**Exercise**
From the line with "Given: Click the" to the line with "Sort by the Total Time/Wk column", retype each line exactly as it stands in the records below, but skip the pictures.

**The data**
= = = = = = =
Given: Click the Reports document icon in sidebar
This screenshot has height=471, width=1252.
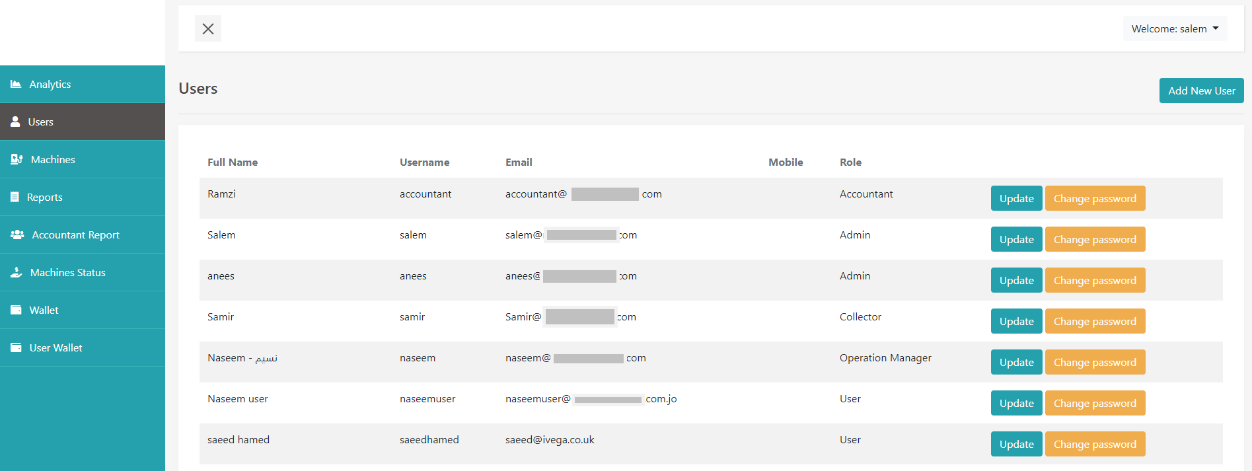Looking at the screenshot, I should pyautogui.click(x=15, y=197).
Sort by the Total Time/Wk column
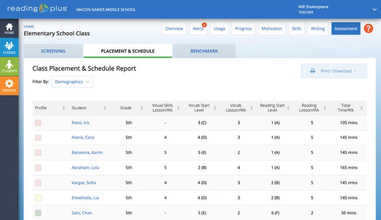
= = = = = = =
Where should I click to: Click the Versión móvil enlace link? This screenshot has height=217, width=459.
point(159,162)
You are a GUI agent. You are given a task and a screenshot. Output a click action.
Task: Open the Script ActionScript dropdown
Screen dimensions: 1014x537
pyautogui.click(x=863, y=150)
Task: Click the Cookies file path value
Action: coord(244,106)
= = = = = = =
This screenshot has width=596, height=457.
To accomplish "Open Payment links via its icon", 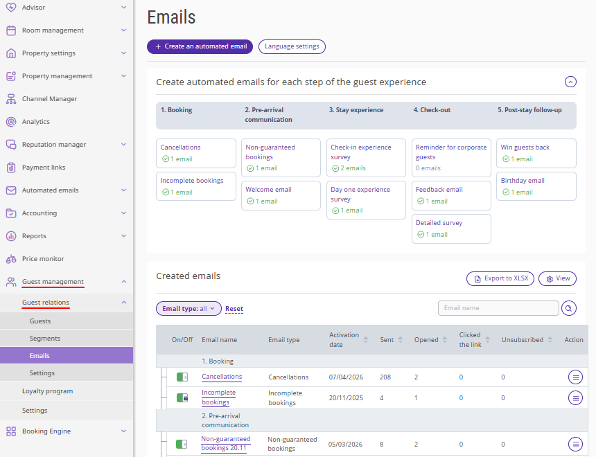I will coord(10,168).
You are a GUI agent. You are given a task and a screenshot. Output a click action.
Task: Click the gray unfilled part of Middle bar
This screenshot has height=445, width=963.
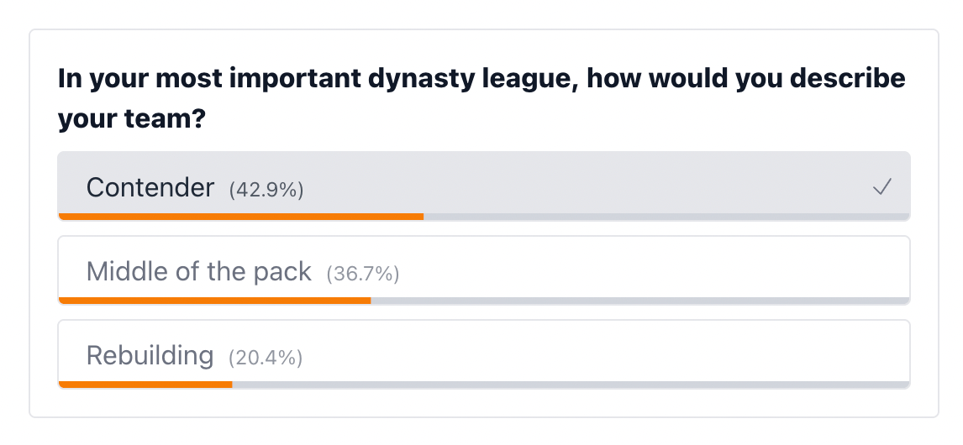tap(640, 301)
= = = = = = =
**Result**
Given: Click the Reports document icon in sidebar
This screenshot has height=471, width=1252.
Looking at the screenshot, I should pyautogui.click(x=15, y=197).
Sort by the Total Time/Wk column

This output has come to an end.